*** SOURCE INFORMATION ***

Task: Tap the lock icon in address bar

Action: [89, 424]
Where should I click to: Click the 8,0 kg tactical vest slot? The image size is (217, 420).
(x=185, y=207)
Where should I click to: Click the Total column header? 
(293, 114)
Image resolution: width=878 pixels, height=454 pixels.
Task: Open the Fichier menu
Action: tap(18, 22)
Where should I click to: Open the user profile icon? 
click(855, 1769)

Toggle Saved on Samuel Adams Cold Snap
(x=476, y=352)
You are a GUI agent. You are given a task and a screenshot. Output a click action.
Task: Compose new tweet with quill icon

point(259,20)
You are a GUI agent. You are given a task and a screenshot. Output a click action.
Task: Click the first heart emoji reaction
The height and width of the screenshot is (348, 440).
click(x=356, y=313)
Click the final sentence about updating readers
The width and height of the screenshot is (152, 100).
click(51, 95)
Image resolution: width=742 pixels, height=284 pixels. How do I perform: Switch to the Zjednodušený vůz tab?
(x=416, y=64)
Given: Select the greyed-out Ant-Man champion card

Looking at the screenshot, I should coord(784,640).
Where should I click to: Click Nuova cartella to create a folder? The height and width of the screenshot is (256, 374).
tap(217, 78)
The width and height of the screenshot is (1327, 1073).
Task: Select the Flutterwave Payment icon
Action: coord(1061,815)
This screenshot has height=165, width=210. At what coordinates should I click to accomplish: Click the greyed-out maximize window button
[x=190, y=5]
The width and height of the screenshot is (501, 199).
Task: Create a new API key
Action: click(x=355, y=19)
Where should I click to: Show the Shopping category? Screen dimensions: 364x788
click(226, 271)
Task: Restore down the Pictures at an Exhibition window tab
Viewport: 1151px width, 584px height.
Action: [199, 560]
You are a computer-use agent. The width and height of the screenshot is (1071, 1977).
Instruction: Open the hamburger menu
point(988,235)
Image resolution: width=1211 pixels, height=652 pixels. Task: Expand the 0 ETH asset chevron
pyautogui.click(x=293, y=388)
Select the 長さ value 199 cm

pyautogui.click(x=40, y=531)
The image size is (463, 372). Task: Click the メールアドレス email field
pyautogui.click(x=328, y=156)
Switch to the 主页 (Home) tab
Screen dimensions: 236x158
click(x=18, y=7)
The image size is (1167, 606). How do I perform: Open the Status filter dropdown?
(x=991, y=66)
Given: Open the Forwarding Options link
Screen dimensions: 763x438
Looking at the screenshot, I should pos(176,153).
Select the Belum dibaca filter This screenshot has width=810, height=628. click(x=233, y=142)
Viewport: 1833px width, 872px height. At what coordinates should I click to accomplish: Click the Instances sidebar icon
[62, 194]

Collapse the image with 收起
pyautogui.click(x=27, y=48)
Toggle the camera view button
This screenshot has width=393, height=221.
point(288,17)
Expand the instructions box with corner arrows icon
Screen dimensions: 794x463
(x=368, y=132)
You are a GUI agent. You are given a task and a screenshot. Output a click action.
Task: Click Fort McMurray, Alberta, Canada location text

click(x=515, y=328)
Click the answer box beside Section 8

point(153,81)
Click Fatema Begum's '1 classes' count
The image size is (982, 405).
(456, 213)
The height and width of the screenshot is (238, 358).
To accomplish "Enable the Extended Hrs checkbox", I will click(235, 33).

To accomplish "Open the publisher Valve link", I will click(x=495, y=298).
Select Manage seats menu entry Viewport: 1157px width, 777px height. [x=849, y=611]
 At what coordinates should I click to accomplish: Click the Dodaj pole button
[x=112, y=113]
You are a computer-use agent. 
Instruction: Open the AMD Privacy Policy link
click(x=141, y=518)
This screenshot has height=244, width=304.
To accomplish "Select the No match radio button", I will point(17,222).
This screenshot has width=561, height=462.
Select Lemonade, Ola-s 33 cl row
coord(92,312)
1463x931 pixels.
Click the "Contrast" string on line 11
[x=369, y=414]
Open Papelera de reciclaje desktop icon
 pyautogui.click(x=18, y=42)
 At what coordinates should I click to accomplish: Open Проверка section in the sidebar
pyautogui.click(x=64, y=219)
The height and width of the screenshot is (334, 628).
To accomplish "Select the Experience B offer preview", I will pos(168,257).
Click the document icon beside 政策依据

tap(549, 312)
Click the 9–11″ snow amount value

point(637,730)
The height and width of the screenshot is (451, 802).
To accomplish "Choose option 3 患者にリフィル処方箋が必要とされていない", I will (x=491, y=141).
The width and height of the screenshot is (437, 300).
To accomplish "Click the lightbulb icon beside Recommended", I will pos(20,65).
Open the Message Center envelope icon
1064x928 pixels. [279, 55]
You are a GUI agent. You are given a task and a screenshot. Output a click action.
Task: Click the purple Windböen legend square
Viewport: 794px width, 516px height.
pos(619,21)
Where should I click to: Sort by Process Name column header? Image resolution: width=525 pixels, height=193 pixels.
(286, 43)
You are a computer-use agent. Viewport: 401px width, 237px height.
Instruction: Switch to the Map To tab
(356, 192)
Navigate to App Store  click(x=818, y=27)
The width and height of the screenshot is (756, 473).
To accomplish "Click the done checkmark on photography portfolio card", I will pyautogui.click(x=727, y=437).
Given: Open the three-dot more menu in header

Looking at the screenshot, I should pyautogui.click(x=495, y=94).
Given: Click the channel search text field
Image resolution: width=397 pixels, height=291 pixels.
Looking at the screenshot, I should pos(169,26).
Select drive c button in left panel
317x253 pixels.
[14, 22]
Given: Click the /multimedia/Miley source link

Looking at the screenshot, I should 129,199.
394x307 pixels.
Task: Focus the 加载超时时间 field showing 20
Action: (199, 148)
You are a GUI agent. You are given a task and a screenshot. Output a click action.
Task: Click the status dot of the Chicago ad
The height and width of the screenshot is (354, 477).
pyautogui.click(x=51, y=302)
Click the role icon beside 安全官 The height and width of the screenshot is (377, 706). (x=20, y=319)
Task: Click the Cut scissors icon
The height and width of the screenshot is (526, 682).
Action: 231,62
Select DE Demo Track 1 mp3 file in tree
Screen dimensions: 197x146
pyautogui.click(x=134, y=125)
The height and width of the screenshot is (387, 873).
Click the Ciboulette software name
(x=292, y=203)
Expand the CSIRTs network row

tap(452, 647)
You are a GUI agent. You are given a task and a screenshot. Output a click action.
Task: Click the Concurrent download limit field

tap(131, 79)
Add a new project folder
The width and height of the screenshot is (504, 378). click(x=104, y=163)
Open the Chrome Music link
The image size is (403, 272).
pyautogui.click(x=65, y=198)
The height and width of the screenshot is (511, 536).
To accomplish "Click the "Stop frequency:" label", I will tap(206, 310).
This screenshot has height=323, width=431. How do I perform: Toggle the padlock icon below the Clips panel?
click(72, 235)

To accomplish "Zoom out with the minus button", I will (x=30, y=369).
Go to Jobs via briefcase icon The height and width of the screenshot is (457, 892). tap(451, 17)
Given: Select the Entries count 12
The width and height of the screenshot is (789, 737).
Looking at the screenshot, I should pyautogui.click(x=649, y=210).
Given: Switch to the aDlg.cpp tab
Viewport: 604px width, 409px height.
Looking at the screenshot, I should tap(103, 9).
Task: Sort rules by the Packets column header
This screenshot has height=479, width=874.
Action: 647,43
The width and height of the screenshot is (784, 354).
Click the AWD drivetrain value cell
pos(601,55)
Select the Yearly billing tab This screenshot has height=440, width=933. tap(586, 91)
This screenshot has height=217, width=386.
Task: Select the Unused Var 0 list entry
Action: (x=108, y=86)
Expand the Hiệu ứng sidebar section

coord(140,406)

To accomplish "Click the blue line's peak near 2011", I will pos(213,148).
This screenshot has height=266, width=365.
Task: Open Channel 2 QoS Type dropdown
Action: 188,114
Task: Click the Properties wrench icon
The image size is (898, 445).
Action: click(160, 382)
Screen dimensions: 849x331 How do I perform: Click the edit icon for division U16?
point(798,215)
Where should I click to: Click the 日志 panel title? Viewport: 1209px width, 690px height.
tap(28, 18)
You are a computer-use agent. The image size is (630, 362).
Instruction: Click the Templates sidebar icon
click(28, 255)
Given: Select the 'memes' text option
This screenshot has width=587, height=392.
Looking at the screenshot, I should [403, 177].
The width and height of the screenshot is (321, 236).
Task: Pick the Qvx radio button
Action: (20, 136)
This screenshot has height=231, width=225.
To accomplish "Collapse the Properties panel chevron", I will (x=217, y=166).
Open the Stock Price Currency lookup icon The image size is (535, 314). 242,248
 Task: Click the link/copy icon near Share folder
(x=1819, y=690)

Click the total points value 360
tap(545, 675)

*** End of SOURCE INFORMATION ***

* _PROBLEM TO SOLVE_
Among the lines above, which ones hold the string "Properties"? Show them.

* _ANSWER TO THIS PROBLEM_
Task: Click the Properties wrench icon
To accomplish "Collapse the Properties panel chevron", I will (x=217, y=166).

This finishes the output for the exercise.